Каждому приятно было послушать, но еще приятнее было поговорить, поделиться знаниями, почерпнутыми из разных книг, показать, что и он тоже кое о чем на этом свете уже слышал.
Надо бы Воронину проститься у переулка, возле той огороженной и замощенной площадки на углу, куда в дни войны так часто приводили, держа на веревках, как под уздцы, дутые, мягко рвущиеся из рук аэростаты заграждения, но очень хотелось снова дождаться своей очереди и рассказать о Жуковском и Чаплыгине — великих теоретиках воздухоплавания… Пришлось пойти дальше. Достигли и конечного пункта во дворе, возле ноздреватого камня у «красного» дома, но и тут прощание сегодня затянулось.
Во многих окнах засветился вечер, а разговоры все еще продолжались.

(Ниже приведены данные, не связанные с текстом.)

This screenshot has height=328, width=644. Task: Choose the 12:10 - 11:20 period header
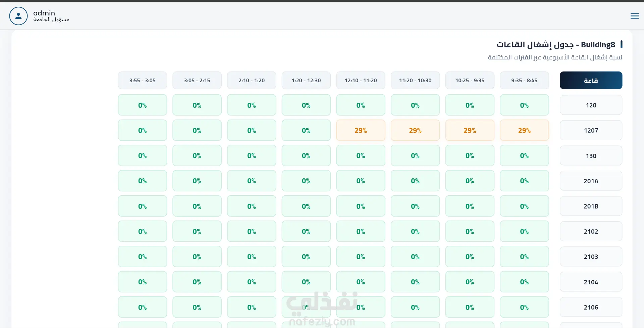pos(361,80)
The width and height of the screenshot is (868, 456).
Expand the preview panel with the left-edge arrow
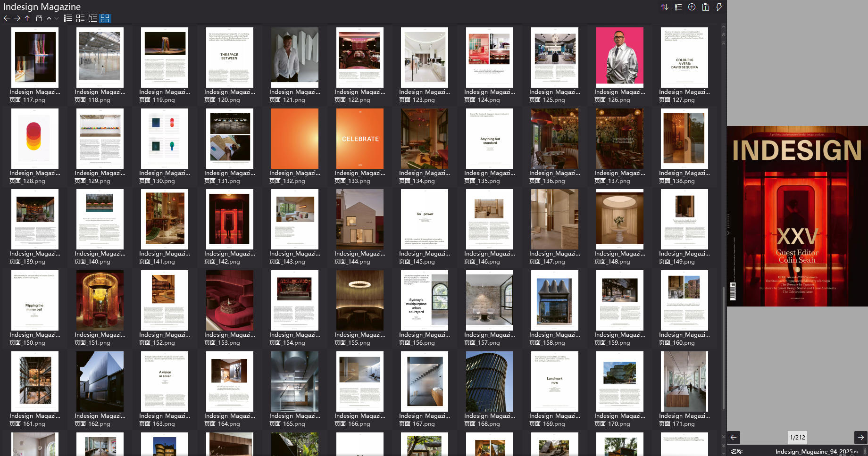pyautogui.click(x=728, y=233)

Вдруг из дворового мрака подкатил к самым ногам футбольный мяч. Алеша с пробудившимся внезапно инстинктом хватил по мячу изо всей силы носком. Но подоспевшие тут малые ребятишки ловко отпарировали удар. Эге, это уже было вызовом! Алеша принял вызов, тряхнул стариной, ринулся один против доброго десятка малолетних дворовых спортсменов, чьи суетливые движения и жаркие возгласы пробудили в нем давно заглохший азарт. Алеша подставил под летящий мяч голову в треухе, мяч отскочил по высокой параболе, но уже секунду спустя опять зашуршал ему навстречу по твердому, утоптанному снегу. «А-а-а, так вы так!» Алеша повел мяч по земле, обводя своих настойчивых противников. Вскоре он растворился в глубинах темного двора, а когда победителем вернулся к камню у «красного», здесь поджидал его один Толя.
— Ну, куда тебя понесло? — сердитым шепотом встретил он его. — Куда? В такую минуту!

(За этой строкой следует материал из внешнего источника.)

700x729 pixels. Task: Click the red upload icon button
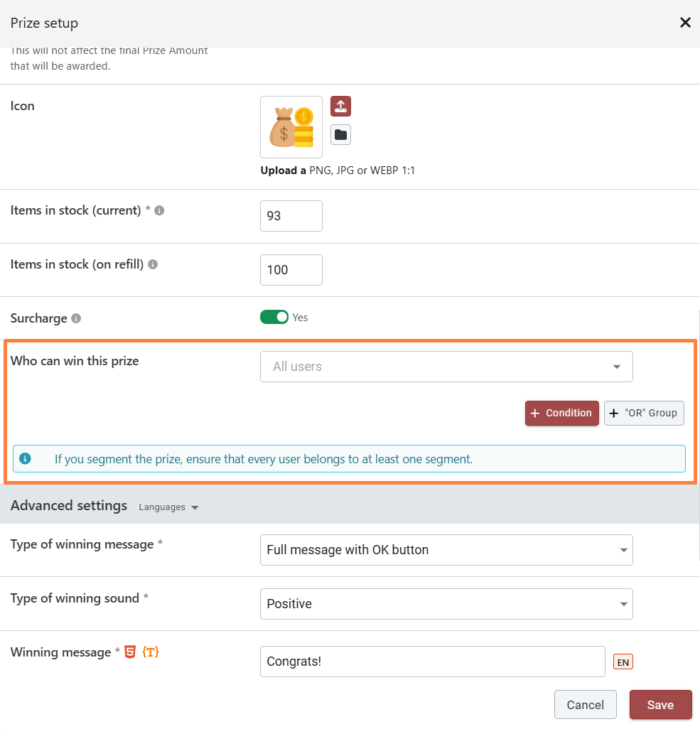(x=340, y=107)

— А что? Какая такая «минута»?
— Увязался за малышами, когда он тут самое позарез нужен.
— Да что случилось? Зачем я тебе?
— А затем… Костя, знаешь, что сказал? Костя стал прощаться и вдруг говорит: «Когда же вы в комсомол подадите?»
— Спросил?
— Говорит, чтоб подавали!
— Нет? — Алеша набегался за мячом, а теперь еще больше ослабел от этой новости и мог произносить лишь отдельные, отрывочные слова.
— И Анисимов у него будто спрашивал то же самое.

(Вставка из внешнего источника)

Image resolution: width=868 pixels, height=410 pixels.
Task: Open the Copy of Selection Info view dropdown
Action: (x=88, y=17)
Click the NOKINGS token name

— И Анисимов? Толька! Ой!.. Подадим?
— Смотря, какие будут отметки в четверти.
Алеша обнял приятеля и повел его снова прочь со двора: надо хорошенько обсудить вопрос!
Они миновали одни ворота, и другие, и третьи. Все вокруг оставалось таким знакомым, привычным: и стены домов с плакатами, и дворовый детский уголок за оградой с сохранившимися от давно минувшего праздника бумажными цветными фонариками, съежившимися от инея. Люди возвращались с работы по домам. Грузовая машина с картофелем загородила в одном месте путь, — с угрожающим рычанием она маневрировала на узком пространстве, приноравливаясь к подвальному люку, чтобы удобнее было ссыпать из кузова доставленный груз. Все-все вокруг оставалось простым и будничным в эти особенные, быть может на многие годы памятные минуты…
Ребята и не заметили, как вновь очутились на Большой Полянке, возле той же цинкографии.
— Да что ты, в самом деле! — настойчиво убеждал Алеша. — Подадим — и все! Ну, раз сам Анисимов спрашивал!
— Мало ли что! Мы слово дали, чтоб ни одной тройки, и слово свое должны сдержать, — упрямо возражал Толя. — На нас надеются. Евгения Николаевна ждет, и все ждут.
Мимо них, замедляя ход, проскрежетал трамвай — неподалеку была конечная остановка, — и кто-то с площадки вдруг окликнул:
— Громов!
Алеша безучастно глянул на этого человека в короткой меховой тужурке, в круглой мохнатой шапке и отвернулся. Должно быть, показалось…
— Ну, что? — продолжал он уговаривать товарища. — Я тебе заранее могу сказать, ничего теперь плохого ни по алгебре, ни по другим предметам с нами случиться не может.
— И я так считаю. Вот и давай дождемся своего, придем в комсомол с пятерками и четверками.
— Ну, раз Анисимов сам говорит! Понимаешь? — начинал сердиться Алеша. — И Анисимов, и Костя Воронин… Ну!
— Потерпим! Зато будут у нас в райкоме спрашивать, а мы уже не обещаниями ответим, а табелем. Лучше потерпим. Не много ведь и осталось.